__EXERCISE TASK A__:
Answer these questions using the passage on the palladium catalyst and coupling procedures, one answer per line:
(i) What reducing agent converted the palladium into Pd(0) nanoparticles?
(ii) At what temperature were the Mizoroki–Heck reactions heated?
(iii) How much phenylboronic acid was used in the Suzuki–Miyaura procedure?
__EXERCISE TASK B__: Summarize the passage on the palladium catalyst and coupling procedures in two sentences.
__EXERCISE TASK C__: Write the next part of the passage on the palladium catalyst and coupling procedures, starting after its final heading.

2.2.4. Thermo-responsive PNIPAM-b-PIL/Pd catalyst. The PNIPAM-b-PIL (0.16 mmol, 350 mg) in DMF (3 mL) and Pd(OAc)₂ (0.44 mmol, 99 mg) was added into a 10 mL round-bottom flask and stirred for 24 h at room temperature. The corresponding mixture was next precipitated in dry diethyl ether twice. The brown product was gathered and desiccated in vacuum overnight. Black Pd (0) nanoparticles supported on block copolymer were yielded by adding NaBH₄ (0.264 mmol, 10 mg) as a reducing agent into a PNIPAM-b-PIL in CH₃OH (10 mL) and agitated for 24 h at ambient temperature. The suspension was next precipitated in dry diethyl ether and the black solid was accumulated and desiccated in vacuum overnight.

2.3. Cross-coupling reactions

2.3.1. Mizoroki–Heck coupling; general procedure in H₂O and DMF. A test tube equipped with a magnet was loaded with haloarene (1.0 mmol), n-butyl acrylate or styrene (1.2 mmol), Et₃N (2.0 mmol, 0.279 mL) and Pd catalyst (0.1 mol%, 7.8 mg) in H₂O (0.5 mL) or DMF (2 mL). The flask was located in an oil bath and stirred and heated at 85 °C for an appropriate time. The reaction's progress was monitored by TLC. After ending of the reaction, the suspension was chilled to ambient temperature and dry diethyl ether was added to the amalgam. In water as solvent, the product extracted to organic phase and the catalyst remained dissolved in water. The aqueous phase was washed with diethyl ether three times and the combined organic phases evaporated after drying over anhydrous MgSO₄. In DMF as solvent, the catalyst was precipitated after diethyl ether addition and recovered by filtration. The organic phase was washed with H₂O and next evaporated and dried. The compound was then refined by plate chromatography over silica gel in petroleum ether (90) : ethyl acetate (10) as eluent to afford the coupling product. The aryl-alkene products characterization was carried out by comparing their spectral data with the authentic specimens.

2.3.2. Suzuki–Miyaura coupling; general procedure in H₂O. In a test tube, phenylboronic acid (1.2 mmol, 0.146 g) was added to the suspension include haloarene (1.0 mmol), Et₃N (2.0 mmol, 0.279 mL) and Pd catalyst (0.1 mol%, 7.8 mg) in H₂O (0.5 mL). The mixture was agitated and heated at 85 °C for a proper time. Development of the reactions was checked using TLC until disappearing of starting haloarene. After reaction completion, the above mentioned procedure (Section 2.3.1) was repeated for recovery and characterization of biaryl compounds.

2.3.3. Catalyst recycling after a coupling reaction.

__RECORDED DATA__:
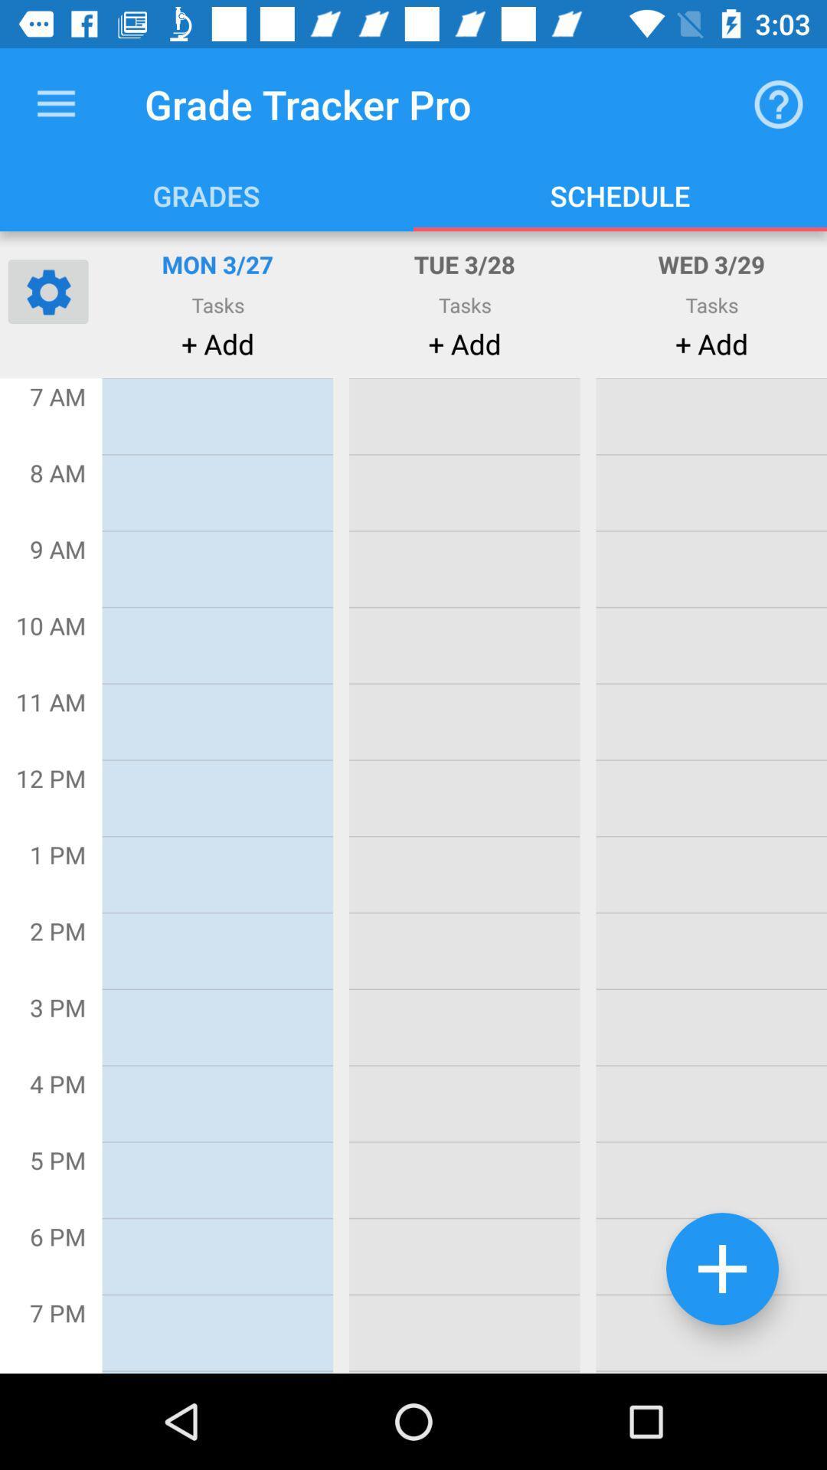 The height and width of the screenshot is (1470, 827). What do you see at coordinates (722, 1269) in the screenshot?
I see `the add icon` at bounding box center [722, 1269].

__EXPECTED OUTPUT A__:
(i) NaBH₄ (0.264 mmol, 10 mg)
(ii) 85 °C
(iii) 1.2 mmol (0.146 g)

__EXPECTED OUTPUT B__: The PNIPAM-b-PIL/Pd catalyst was made by stirring the block copolymer with Pd(OAc)₂ in DMF, precipitating the product in dry diethyl ether, and then reducing it with NaBH₄ in methanol to give black Pd(0) nanoparticles supported on the copolymer. With this catalyst, Mizoroki–Heck couplings in water or DMF and Suzuki–Miyaura couplings in water were heated at 85 °C and monitored by TLC, and the same diethyl ether workup was used to recover the catalyst and isolate the products.

__EXPECTED OUTPUT C__:
2.3.3.1. In organic media (DMF). After a Heck reaction in DMF, the suspension was chilled to ambient temperature and diethyl ether was added to the mixture. The product was remained in organic phase and the catalyst was precipitated. After solvent decanting, the recovered catalyst was reused in the subsequent reaction run with a pristine amount of substrates with no pretreatment. The Pd catalyst was used more than 20 cycles and maintained its catalytic function in the repeating sequences.
2.3.3.2. In aqueous media. Following a Heck or Suzuki reaction in water, the reaction mixture was chilled to ambient temperature and diethyl ether was added to the suspension. The product extracted to organic phase and the catalyst remained in water. Two phases were isolated and the aqueous phase was washed with diethyl ether three times. Afterward, to a mixture of recycled Pd catalyst in H₂O was added new quantity of reactants. The Pd catalyst was used for 10 cycles in coupling reactions and preserved its activity in the repeating runs.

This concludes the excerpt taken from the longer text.